| Selected passage |
For several years in the 1990s and early 2000s, a successful anesthesiology practice had been sponsoring a 401(k) profit sharing plan. Each year, the seven partners were able to maximize their 401(k) and profit sharing contributions, and were more than happy to provide the appropriate level of profit sharing contributions to their employees (consisting of two non-partner physicians and five administrative staff) to pass non-discrimination tests with respect to their own contributions.
Being forward-thinking, the partners began to seek out solutions for their ultimate retirement from the practice. They engaged a corporate attorney, who worked out a detailed buy-sell agreement, providing that when a partner retired, the remaining partners would buy his or her interest in the practice pursuant to a formula based on a multiple of the average compensation earned by the partner in the last three years of the partner’s employment. This agreement was entered into in 2000.

| Collected data |
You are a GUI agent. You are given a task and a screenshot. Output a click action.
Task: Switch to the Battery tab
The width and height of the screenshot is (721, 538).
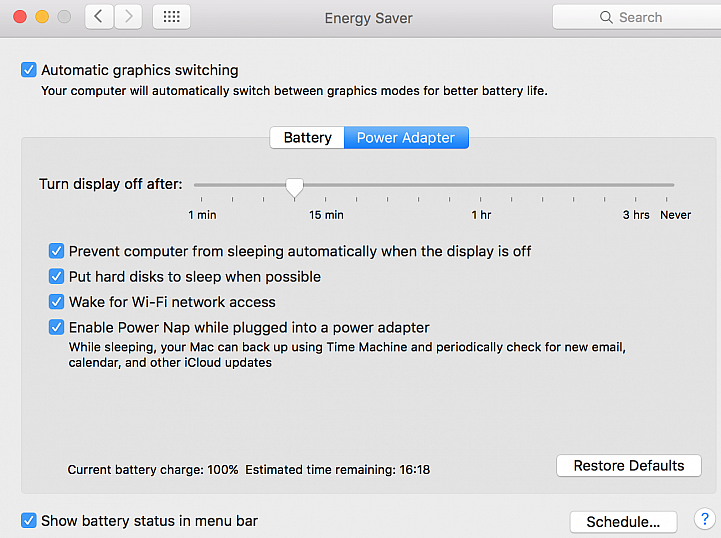coord(307,137)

| What is asked |
Continue the account of the anesthesiology practice's retirement planning from the point at which it ends.

| Reply |
The practice continued to prosper, and in 2003, the partners recognized that under the terms of the buy-sell agreement, each of them would receive more than $1,000,000 from the remaining partners upon their retirement. Ordinarily, this sort of payout would be something to cheer, but a feeling of dread began to pervade the partnership. Limited by geography and population demographics, the practice, though extremely successful, was not expanding; the partners did not anticipate taking many more partners on in the next ten years. That year, the ages of the seven partners ranged from 47 to 55. It dawned on them that the retirement process was going to be a race to the door; as soon as the first doctor retired, there would be a stampede, with the last person left holding the bag for the obligations of all.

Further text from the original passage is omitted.